* [What is required]:
Repeat the lines between the one containing "Open the Logg inn dropdown" and the one containing "click(x=77, y=501)", inclusive, and nothing else.

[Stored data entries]
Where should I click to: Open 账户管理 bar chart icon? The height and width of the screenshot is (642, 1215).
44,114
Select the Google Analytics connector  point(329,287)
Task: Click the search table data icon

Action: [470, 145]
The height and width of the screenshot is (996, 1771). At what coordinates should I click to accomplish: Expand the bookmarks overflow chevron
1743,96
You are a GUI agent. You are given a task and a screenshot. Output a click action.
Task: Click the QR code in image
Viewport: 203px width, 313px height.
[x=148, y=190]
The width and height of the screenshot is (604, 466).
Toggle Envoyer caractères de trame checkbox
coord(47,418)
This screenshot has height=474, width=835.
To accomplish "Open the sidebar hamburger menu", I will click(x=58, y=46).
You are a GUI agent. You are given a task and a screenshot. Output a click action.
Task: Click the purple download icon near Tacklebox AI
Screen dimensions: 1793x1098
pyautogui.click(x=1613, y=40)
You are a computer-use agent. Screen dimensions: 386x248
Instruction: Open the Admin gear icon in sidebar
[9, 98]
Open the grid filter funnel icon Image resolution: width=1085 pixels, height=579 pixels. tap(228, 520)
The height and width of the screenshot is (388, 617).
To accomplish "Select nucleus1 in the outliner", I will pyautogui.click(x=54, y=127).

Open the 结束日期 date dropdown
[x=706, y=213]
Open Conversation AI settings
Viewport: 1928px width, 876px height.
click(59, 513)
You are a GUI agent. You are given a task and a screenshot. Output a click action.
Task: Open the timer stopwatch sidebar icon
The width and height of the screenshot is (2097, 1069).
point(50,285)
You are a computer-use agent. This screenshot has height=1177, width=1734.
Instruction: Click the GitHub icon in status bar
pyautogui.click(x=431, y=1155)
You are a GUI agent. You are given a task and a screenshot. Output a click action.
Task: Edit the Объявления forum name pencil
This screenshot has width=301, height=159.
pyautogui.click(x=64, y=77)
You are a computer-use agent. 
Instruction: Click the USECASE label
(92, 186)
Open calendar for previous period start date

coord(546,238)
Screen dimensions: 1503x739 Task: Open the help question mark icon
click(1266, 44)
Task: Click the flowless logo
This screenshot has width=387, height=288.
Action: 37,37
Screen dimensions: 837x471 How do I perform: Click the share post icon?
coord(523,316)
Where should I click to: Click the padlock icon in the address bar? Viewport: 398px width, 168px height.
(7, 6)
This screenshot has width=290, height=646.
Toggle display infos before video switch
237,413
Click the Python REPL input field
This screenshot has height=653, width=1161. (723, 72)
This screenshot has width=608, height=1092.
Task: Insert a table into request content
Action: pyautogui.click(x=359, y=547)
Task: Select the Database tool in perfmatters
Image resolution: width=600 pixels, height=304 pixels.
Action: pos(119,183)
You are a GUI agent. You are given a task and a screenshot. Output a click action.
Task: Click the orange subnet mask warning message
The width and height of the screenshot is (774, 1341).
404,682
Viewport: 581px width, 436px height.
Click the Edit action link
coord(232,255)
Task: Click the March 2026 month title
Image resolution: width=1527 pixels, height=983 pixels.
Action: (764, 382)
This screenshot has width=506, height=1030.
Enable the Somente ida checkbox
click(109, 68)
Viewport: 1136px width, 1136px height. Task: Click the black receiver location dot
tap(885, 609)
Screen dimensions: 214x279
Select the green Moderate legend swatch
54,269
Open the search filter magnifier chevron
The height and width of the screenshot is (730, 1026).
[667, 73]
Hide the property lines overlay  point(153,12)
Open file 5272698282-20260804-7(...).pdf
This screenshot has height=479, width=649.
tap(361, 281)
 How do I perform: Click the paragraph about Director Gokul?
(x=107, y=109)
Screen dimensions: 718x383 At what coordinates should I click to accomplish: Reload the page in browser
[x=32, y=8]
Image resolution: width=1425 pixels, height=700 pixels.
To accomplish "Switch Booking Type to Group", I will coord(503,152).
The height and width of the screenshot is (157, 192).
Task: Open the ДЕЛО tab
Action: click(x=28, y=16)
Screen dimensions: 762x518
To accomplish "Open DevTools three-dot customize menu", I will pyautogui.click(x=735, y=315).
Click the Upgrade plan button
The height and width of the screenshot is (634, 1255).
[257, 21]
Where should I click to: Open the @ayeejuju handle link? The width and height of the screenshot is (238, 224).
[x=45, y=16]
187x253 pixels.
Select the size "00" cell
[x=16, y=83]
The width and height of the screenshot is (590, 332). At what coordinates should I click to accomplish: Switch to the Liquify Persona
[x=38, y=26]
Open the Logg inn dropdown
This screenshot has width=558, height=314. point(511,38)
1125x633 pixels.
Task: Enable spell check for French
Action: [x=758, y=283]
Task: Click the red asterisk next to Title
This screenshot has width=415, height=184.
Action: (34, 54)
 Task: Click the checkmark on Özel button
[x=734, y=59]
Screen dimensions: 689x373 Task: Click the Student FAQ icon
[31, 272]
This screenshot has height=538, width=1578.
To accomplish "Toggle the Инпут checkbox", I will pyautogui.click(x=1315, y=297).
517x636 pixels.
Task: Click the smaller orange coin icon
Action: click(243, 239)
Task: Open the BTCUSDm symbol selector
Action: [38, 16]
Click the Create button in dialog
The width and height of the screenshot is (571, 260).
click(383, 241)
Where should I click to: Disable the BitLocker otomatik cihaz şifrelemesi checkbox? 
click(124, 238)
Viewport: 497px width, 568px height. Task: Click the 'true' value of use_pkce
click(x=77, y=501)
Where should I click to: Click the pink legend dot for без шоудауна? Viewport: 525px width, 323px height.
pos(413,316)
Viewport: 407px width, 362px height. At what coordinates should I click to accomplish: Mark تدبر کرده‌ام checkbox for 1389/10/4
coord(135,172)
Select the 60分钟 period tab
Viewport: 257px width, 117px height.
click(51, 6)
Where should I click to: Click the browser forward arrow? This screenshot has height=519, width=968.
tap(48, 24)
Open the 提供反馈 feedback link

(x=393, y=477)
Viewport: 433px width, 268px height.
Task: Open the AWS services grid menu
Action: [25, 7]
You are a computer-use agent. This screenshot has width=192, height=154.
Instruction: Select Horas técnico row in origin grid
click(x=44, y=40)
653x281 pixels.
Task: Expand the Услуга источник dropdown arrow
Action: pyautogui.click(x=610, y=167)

* [Exercise response]:
Open the Logg inn dropdown
This screenshot has width=558, height=314. point(511,38)
1125x633 pixels.
Task: Enable spell check for French
Action: [x=758, y=283]
Task: Click the red asterisk next to Title
This screenshot has width=415, height=184.
Action: (34, 54)
 Task: Click the checkmark on Özel button
[x=734, y=59]
Screen dimensions: 689x373 Task: Click the Student FAQ icon
[31, 272]
This screenshot has height=538, width=1578.
To accomplish "Toggle the Инпут checkbox", I will pyautogui.click(x=1315, y=297).
517x636 pixels.
Task: Click the smaller orange coin icon
Action: click(243, 239)
Task: Open the BTCUSDm symbol selector
Action: [38, 16]
Click the Create button in dialog
The width and height of the screenshot is (571, 260).
click(383, 241)
Where should I click to: Disable the BitLocker otomatik cihaz şifrelemesi checkbox? 
click(124, 238)
Viewport: 497px width, 568px height. Task: Click the 'true' value of use_pkce
click(x=77, y=501)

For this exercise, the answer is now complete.